Le abroché cada botón de la camisa y sentí que en cada uno se iba un beso en su pecho, que lo abotonaba con besos. A ese cuerpo, a ese viejo, que más allá de mis recuerdos sí se había hecho cada vez más pequeño. A ese Benmoussa, al Youssef Benmoussa que había huido de Tánger en un barco y en brazos de su madre, para armar una vida en Túrquia, convertirse en médico, después en esposo de una cantante en Berlín y, finalmente, morir en Trieste con el pasatiempo del mar (la pesca), la literatura y una hija que podría haber sido su nieta. Pero antes de que terminara entró a la habitación otra mujer, su último amor o pareja.
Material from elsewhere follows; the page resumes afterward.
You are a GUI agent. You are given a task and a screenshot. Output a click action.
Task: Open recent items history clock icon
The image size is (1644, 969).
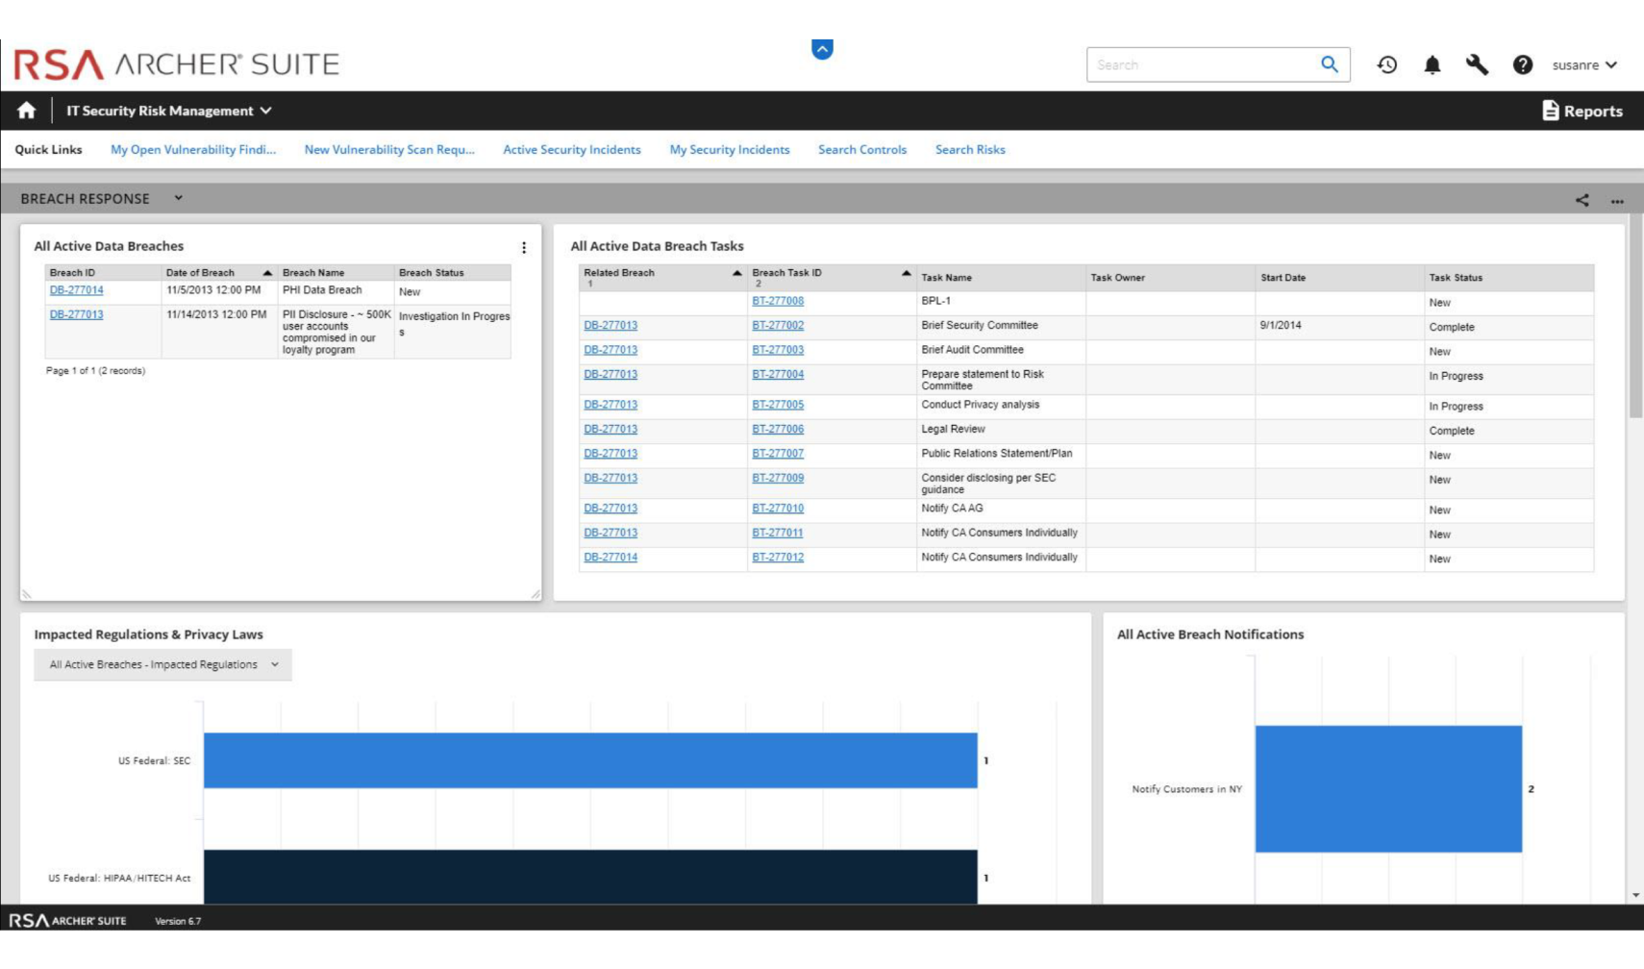(x=1385, y=64)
Una elegante y enigmática señora eslovena de nombre Nina, y en cuanto vio el cuerpo de mi padre, se derrotó como un niña y le salió una voz minúscula y de muy adentro que solo dijo:
—Amore! —y se tumbó a abrazar ese cadáver, y lo besó y besó, besando ya una piel y no una persona.

«¿Qué despedida puede ser suficiente?», evalué internamente y me alejé unos pasos para dejarle espacio a esa mujer.

Cuando Nina se levantó, nos saludamos de beso y abrazo. Juntas retomamos la tarea de vestirlo. Ella había traído consigo mejores ropas que las que estaban en la clínica, así que nos tocó desvestirlo de nuevo y luego colocar las nuevas prendas. Entre las dos fue todo mucho más sencillo, con una coordinación tan silente como natural. Pero nunca voy a olvidarme de lo pesadas que resultaban esas manos de cirujano, sus pies grandes, su cabeza calva. De ahí la expresión “peso muerto”, de ahí que muchas veces en este mundo he sentido que lo que somos y hacemos como sociedad es manipular un cadáver, un mundo que pretende seguir vivo y, sin embargo, hace muchos años que ya nos abandonó…

 

Del Libro: “Contra la belleza” de Damián Comas.